Text provided:
# Anybody going to Pt. Pleasant Flea market?



## KT_UMCP (Oct 11, 2005)

I am planning on attending the Point Pleasant Flea Market tomorrow. anybody else planning on attending?

The skinny:

Fishing Flea Market
Sunday,Feb. 25
Benefiting Ocean Fire Co. No. 1
8:30 a.m.-2:30 p.m.
Admission: $3
G. Harold Antrim Elementary School
Niblick St.
Point Pleasant Beach, NJ
732-714-8308


----------



## rgking03 (Mar 20, 2005)

Forgot all about it honestly! Going to be watching the race instead while watching kids..


----------



## rgking03 (Mar 20, 2005)

Going to hit the one in OC when it comes up in March I think.


----------



## RuddeDogg (Mar 20, 2004)

*I forgot to*

I was hopin to go or even set up a table for my rigs. But i'm working instead.


----------



## KT_UMCP (Oct 11, 2005)

I overheard that the Pt. Pleasant flea market was a not so hot event for the serious angler and in recent history did not draw as much vendors (esp. plug makers). I decided not to make this trip and found 2 other highly recommended flea markets in the area which is the Berkely and Asbury Park flea market on March 4th and 11th and will attend one or both of them. Did'nt want to make the same mistake and be dissapointed like I was with the last one I attended a few weeks ago.


----------



## rgking03 (Mar 20, 2005)

*Berkeley Flea Market*

Yeah the Berkeley one is great. That is the one the Capt and I attend to pick up last minute things before the season open wide... Great trip for metals..

Rich


Paul you should look into the Ocean City one in selling some rigs..:fishing:


----------

Material shown:
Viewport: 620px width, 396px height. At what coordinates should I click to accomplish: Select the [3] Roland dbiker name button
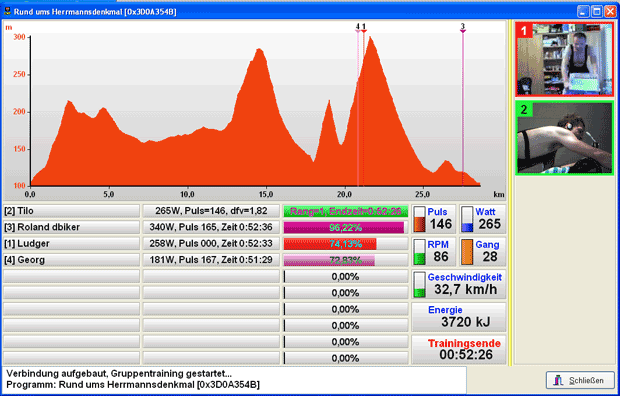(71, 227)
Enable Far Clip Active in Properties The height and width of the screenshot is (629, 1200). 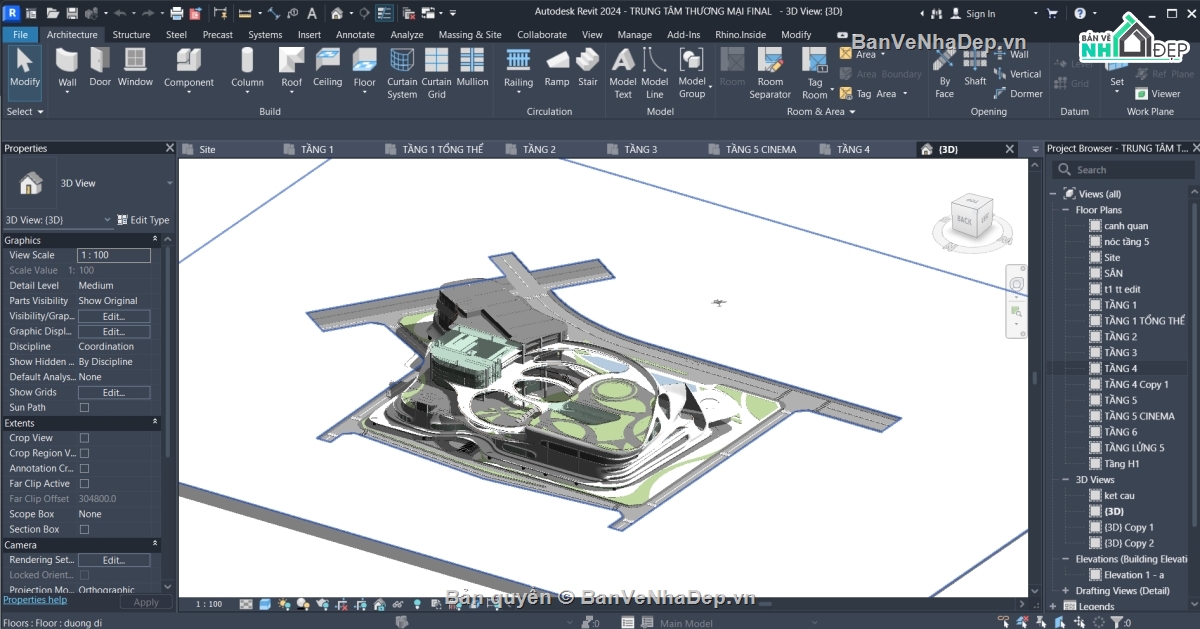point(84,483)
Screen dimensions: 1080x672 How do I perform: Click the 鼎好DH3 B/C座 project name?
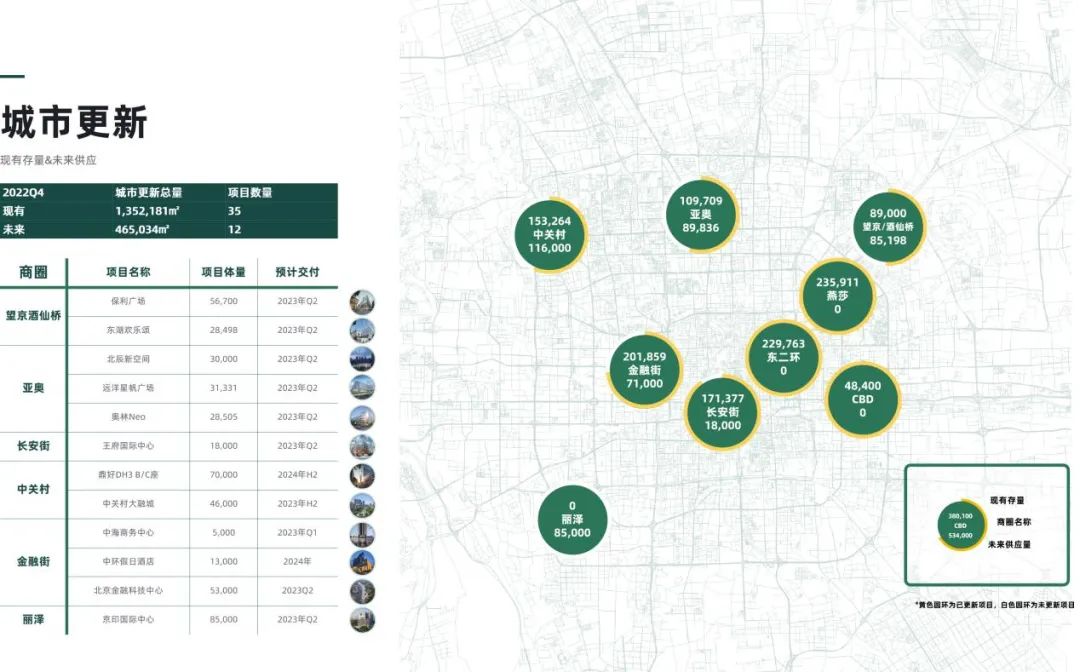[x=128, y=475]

...

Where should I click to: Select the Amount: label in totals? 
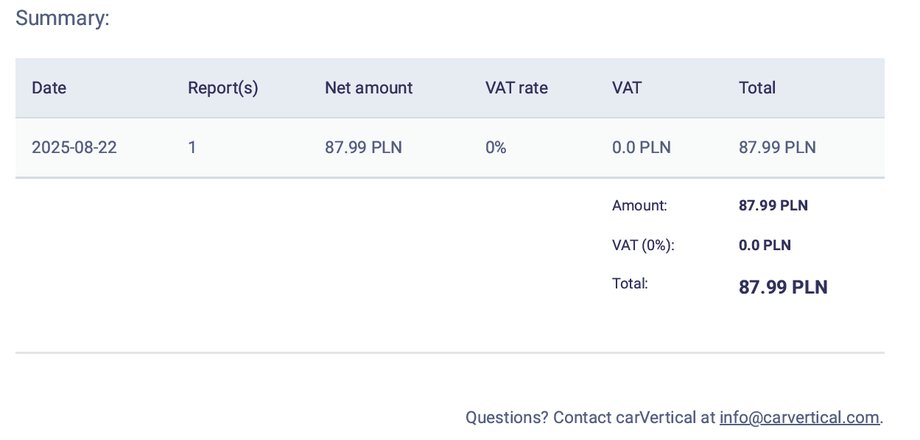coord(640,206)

* * *

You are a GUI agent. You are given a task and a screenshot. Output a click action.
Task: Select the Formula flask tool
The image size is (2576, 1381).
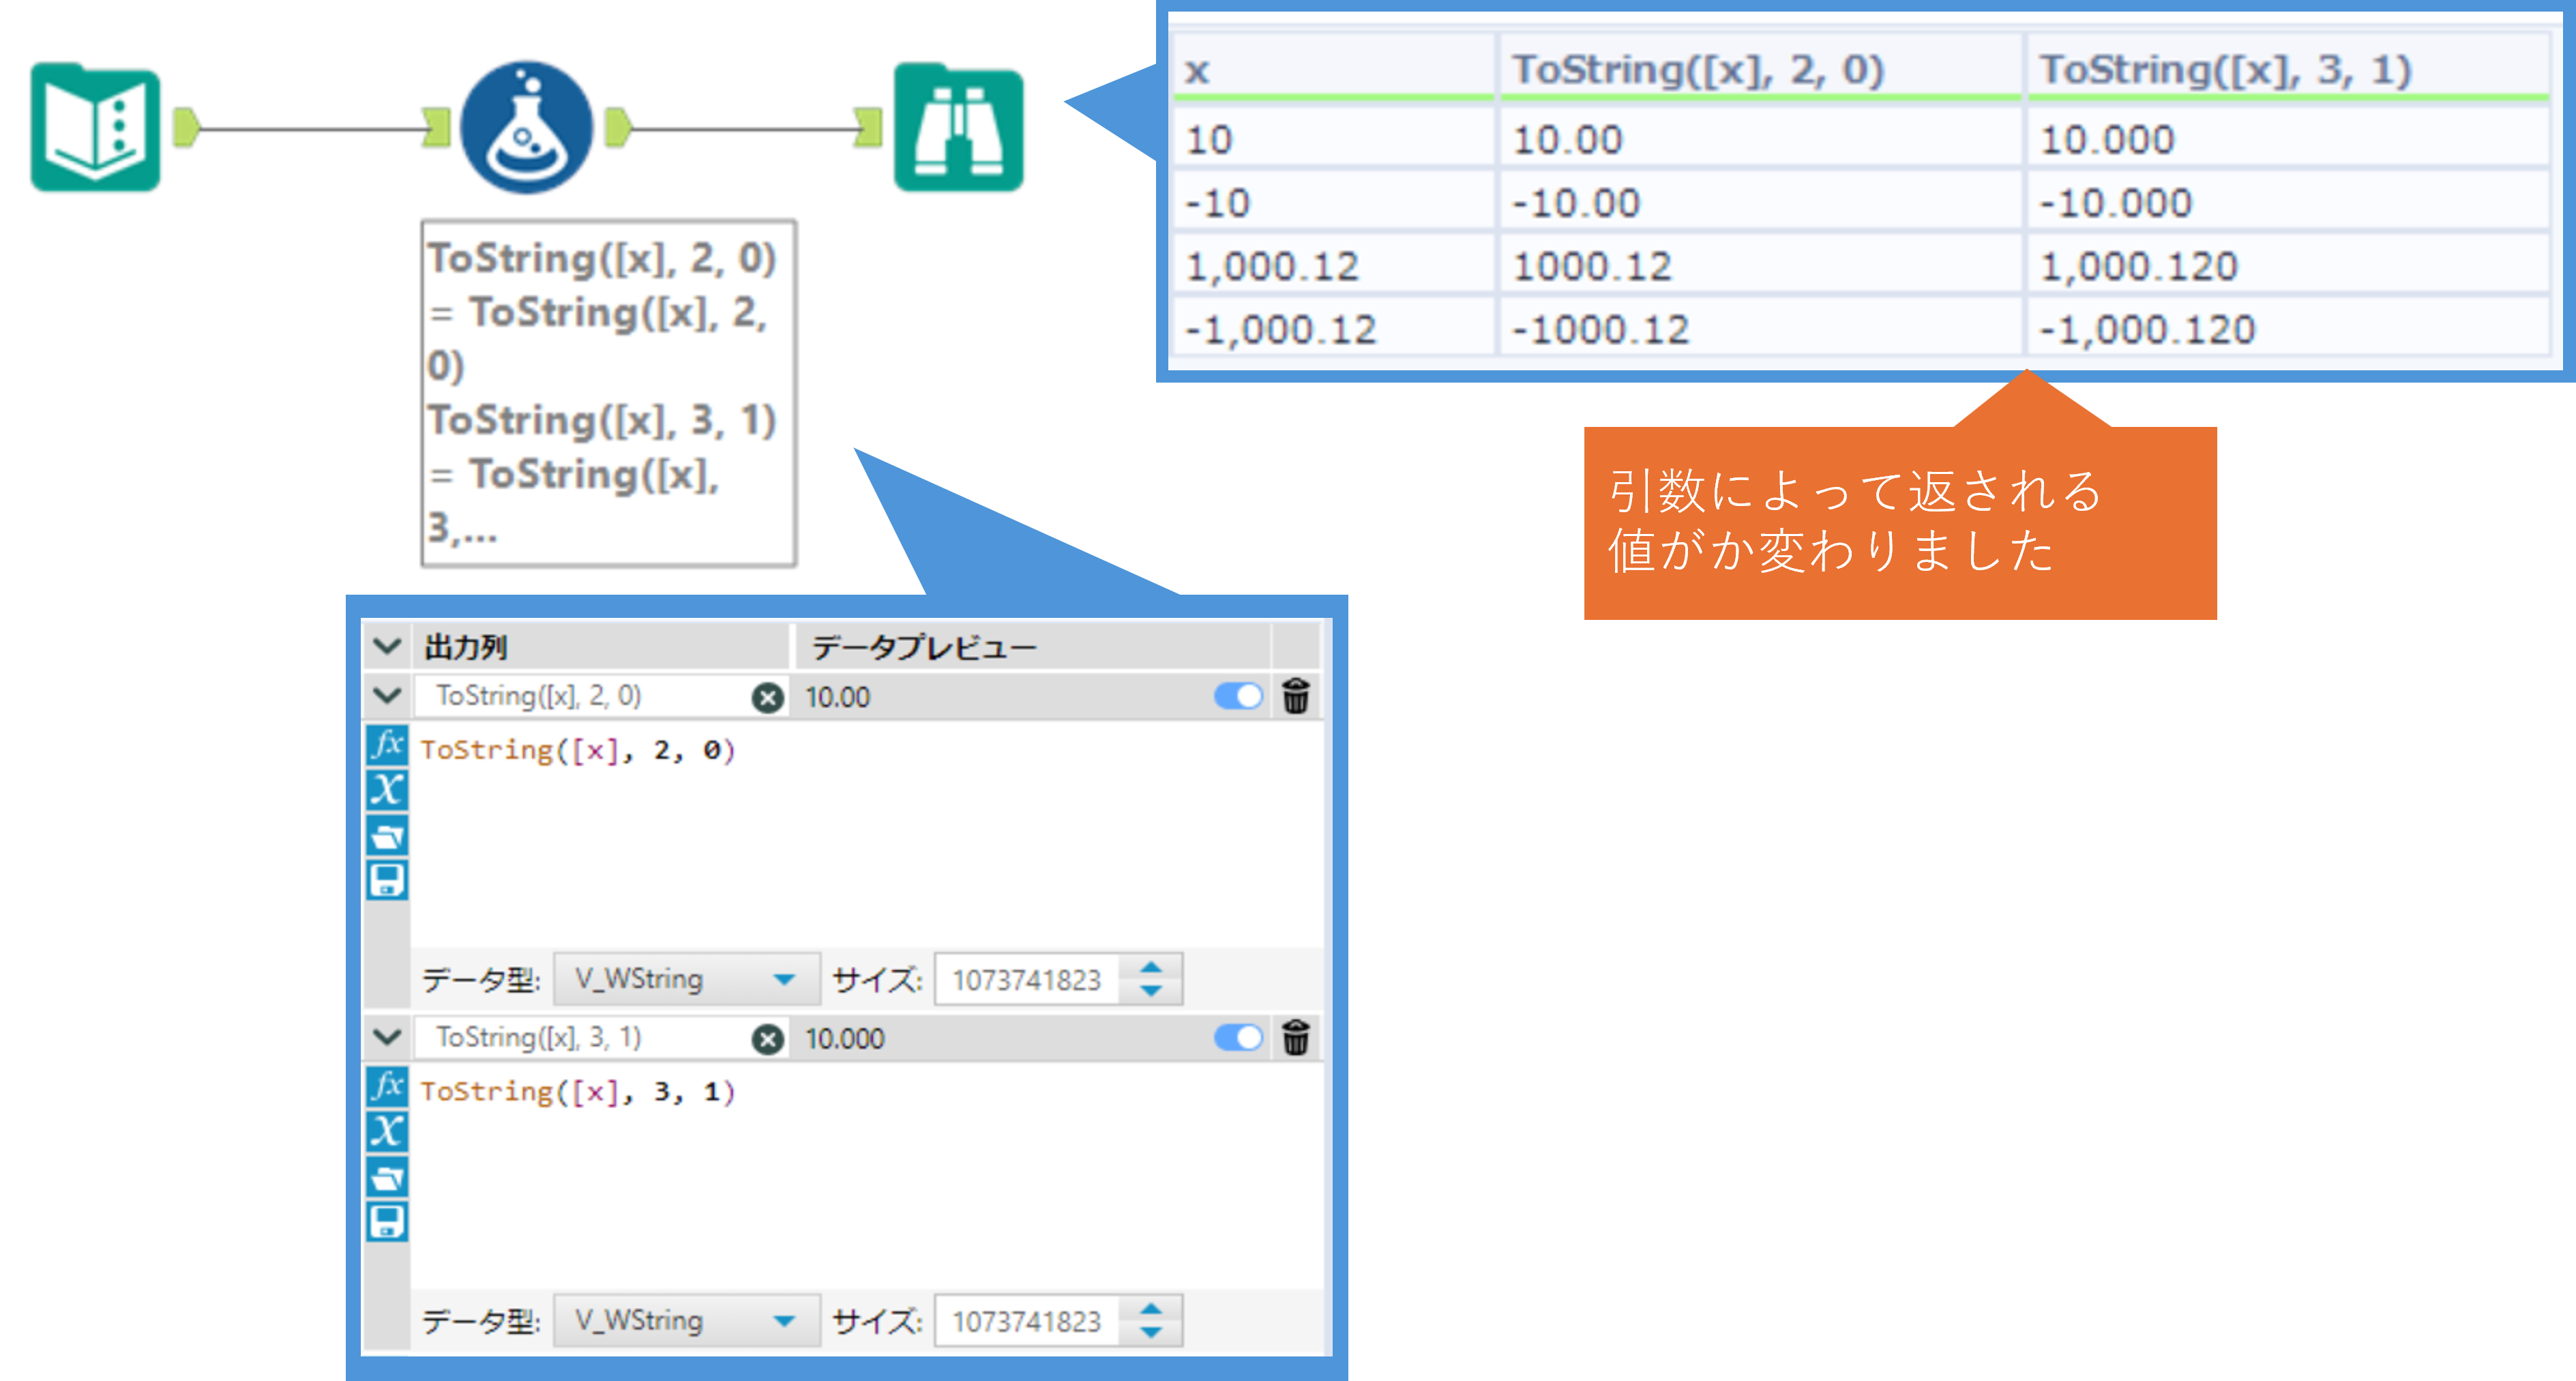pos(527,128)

Directions:
• a. Change "race" to "game" in the flea market thread passage that starts at the words "Point Pleasant Beach, NJ" and ends after "while watching kids..", and write out that passage with the change.
• b. Please lay out the entry lines from the line containing "Screen dimensions: 1080x672" through the line containing "[x=128, y=475]" as a Markdown table with the columns No. and Line. Skip blank lines and leave the pictures out.

Solutions:
• a.
Point Pleasant Beach, NJ
732-714-8308


----------



## rgking03 (Mar 20, 2005)

Forgot all about it honestly! Going to be watching the game instead while watching kids..

• b.
| No. | Line |
|---|---|
| 1 | Screen dimensions: 1080x672 How do I perform: Click the 鼎好DH3 B/C座 project name? |
| 2 | [x=128, y=475] |